With thousands of homes for sale, and thousands more waiting in the wings, 2007 is going to be more competitive than ever for sellers.

"Price it right and present it right, and hope you get lucky," says Yuba City, Calif., broker associate Doug Bryan.

But what does it mean to present a house right? What gives a house a "wow" factor? And what exactly is the "it" factor that makes a buyer say, "This is the one"?

For sellers, those questions may be the difference between selling a home in four days or four months.

Real estate agents claim to know precisely what pleases or repels people when it comes to the biggest financial transaction that many will ever make.

It's not rocket science, they say. Certain colors stir certain emotions (yellow supposedly says "buy"), and certain smells (fresh-baked cookies) take buyers back to childhood.

In a trade where most potential buyers supposedly decide within 20 seconds if your house is a go or a no, agents say subtle tactics can give a house an advantage over its competitors.

Rule one for sellers is much like the doctors' code: "Do no harm." Agents advise doing nothing to distract buyers.

No cat box in the laundry room. No sexy glamour shots in the bedroom. No cobwebs in the corners, no dust on the ceiling fan.

"You want to take away your personal stuff," says Sacramento, Calif., real estate agent Patrick Lieuw.

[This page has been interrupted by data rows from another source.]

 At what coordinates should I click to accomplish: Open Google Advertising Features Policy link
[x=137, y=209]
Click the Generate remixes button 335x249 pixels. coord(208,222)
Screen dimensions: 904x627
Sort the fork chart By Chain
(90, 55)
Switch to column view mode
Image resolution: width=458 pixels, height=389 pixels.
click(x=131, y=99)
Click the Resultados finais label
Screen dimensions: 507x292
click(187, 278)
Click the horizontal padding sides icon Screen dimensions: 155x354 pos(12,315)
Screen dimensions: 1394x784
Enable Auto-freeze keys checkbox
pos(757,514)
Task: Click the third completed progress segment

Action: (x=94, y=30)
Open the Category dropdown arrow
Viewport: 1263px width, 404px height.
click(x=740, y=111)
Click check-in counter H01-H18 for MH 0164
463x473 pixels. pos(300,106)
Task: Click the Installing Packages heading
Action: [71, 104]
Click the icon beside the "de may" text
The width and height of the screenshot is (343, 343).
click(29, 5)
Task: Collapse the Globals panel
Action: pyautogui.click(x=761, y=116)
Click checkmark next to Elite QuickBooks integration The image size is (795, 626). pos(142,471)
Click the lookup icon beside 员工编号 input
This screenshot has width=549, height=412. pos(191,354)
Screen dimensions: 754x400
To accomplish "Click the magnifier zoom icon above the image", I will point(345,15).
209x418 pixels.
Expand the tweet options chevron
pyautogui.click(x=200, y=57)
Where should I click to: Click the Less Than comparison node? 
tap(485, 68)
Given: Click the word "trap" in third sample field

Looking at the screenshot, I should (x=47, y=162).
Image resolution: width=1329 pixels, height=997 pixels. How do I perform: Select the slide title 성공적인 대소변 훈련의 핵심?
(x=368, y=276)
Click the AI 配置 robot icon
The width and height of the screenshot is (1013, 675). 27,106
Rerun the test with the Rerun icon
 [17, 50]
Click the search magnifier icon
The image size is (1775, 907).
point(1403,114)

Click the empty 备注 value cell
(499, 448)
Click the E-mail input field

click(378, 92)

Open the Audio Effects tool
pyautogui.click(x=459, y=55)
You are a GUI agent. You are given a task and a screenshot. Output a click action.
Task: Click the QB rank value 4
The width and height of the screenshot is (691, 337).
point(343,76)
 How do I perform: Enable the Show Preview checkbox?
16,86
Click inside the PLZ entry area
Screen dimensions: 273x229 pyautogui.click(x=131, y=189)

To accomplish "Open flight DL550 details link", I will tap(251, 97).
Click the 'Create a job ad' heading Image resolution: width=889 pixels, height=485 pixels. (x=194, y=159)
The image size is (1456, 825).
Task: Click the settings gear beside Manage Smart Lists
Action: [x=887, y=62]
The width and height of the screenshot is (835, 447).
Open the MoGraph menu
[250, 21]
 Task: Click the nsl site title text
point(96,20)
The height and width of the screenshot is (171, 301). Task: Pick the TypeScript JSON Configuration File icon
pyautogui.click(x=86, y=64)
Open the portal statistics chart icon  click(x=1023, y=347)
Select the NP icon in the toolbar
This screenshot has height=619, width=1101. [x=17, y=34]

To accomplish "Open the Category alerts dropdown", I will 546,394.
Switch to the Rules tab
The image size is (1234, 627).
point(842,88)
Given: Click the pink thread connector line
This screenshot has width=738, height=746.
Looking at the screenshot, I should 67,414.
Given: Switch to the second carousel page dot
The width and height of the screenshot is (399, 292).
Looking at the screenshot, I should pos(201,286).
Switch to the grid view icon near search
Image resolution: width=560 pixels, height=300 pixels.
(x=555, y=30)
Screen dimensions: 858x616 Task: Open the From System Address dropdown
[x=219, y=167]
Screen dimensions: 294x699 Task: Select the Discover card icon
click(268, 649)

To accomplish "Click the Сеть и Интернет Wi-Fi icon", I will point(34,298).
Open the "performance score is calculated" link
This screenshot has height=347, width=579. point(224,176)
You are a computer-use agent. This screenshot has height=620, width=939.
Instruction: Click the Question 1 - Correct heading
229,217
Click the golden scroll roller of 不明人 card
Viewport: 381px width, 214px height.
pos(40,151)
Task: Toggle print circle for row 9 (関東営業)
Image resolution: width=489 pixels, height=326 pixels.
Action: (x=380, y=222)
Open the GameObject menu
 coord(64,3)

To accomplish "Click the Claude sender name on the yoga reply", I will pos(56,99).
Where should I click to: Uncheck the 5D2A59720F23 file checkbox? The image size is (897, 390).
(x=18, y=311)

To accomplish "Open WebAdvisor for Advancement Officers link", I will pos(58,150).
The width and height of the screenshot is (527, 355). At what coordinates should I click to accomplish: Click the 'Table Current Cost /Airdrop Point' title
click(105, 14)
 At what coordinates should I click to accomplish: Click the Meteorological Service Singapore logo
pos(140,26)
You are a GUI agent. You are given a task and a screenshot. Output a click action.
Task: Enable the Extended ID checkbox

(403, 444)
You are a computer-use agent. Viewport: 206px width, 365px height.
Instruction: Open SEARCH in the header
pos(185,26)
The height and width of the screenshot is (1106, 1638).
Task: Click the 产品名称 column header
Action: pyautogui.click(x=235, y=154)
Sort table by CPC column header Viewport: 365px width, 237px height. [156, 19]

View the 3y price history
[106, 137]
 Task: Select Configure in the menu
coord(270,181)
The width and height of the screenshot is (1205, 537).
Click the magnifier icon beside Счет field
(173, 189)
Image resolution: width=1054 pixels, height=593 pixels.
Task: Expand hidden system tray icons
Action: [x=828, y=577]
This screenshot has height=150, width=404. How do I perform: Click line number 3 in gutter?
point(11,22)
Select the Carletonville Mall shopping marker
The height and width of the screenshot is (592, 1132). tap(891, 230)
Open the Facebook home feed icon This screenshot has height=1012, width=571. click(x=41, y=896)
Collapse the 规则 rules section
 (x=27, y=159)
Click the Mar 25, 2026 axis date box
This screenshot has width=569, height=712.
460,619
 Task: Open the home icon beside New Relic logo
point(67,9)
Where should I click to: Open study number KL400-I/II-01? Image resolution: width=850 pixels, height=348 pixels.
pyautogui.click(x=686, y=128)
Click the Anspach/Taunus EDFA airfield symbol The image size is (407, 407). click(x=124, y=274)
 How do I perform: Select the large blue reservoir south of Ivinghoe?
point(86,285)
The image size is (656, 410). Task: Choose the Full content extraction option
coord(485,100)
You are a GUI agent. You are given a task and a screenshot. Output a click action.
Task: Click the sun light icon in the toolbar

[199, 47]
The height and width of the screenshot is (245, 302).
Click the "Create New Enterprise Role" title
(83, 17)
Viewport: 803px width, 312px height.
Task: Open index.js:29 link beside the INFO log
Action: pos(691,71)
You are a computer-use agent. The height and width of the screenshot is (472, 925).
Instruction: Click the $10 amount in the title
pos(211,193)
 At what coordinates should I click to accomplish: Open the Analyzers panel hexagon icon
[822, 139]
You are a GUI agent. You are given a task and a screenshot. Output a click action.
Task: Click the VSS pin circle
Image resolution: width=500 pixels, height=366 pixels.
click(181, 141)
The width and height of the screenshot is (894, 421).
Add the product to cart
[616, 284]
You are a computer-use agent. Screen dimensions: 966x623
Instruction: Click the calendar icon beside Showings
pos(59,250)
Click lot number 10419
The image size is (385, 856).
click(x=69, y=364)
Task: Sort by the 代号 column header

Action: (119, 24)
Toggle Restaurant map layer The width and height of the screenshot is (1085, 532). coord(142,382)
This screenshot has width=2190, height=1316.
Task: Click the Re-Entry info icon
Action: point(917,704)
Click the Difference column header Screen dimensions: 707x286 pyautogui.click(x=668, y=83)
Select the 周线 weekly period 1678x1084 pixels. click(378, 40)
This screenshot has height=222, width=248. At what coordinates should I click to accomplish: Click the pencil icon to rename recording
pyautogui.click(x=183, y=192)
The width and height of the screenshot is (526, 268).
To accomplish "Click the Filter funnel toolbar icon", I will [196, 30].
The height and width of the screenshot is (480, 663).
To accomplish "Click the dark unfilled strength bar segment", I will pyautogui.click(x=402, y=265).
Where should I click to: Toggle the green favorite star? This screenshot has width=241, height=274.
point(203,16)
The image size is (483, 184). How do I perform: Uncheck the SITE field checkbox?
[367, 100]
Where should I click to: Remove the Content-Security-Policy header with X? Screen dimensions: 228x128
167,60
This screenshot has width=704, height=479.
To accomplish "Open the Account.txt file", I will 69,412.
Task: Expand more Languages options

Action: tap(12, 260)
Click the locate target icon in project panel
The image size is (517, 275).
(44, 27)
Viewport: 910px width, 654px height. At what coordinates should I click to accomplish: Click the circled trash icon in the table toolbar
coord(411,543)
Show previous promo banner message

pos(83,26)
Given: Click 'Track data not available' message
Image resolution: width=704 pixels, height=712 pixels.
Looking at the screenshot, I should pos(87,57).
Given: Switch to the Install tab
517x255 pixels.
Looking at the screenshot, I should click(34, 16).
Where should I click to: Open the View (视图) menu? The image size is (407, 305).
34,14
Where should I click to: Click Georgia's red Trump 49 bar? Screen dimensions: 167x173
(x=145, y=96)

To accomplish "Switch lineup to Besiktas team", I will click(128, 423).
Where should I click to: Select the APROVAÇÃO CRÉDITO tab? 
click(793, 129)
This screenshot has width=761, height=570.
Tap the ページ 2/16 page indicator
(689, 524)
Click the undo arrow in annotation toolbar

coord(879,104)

That means no stuffed elk heads on the living room wall.

"If people like to hunt, they put up a trophy," Lieuw says. "If you happen to find a hunter, they love it; but someone from the Sierra Club, it turns them off."

Family photos? Lose them. Buyers want to envision themselves in the house, not the owner and especially not all the owner's furniture, household clutter and children's baby pictures.

"Put away all the photos that hang up on the wall. [They] will distract the buyer," Lieuw says. "If you believe you're really going to move, why not start to pack? Less clutter makes your house look bigger."

Finally, no all-white interiors, says Elk Grove agent Tracey Saizan, 2007 president of the Sacramento Association of Realtors.

"White is sterile. It has no personality," she says.

When it comes to painting, the simplest application may be just doing the exterior trim, say some agents.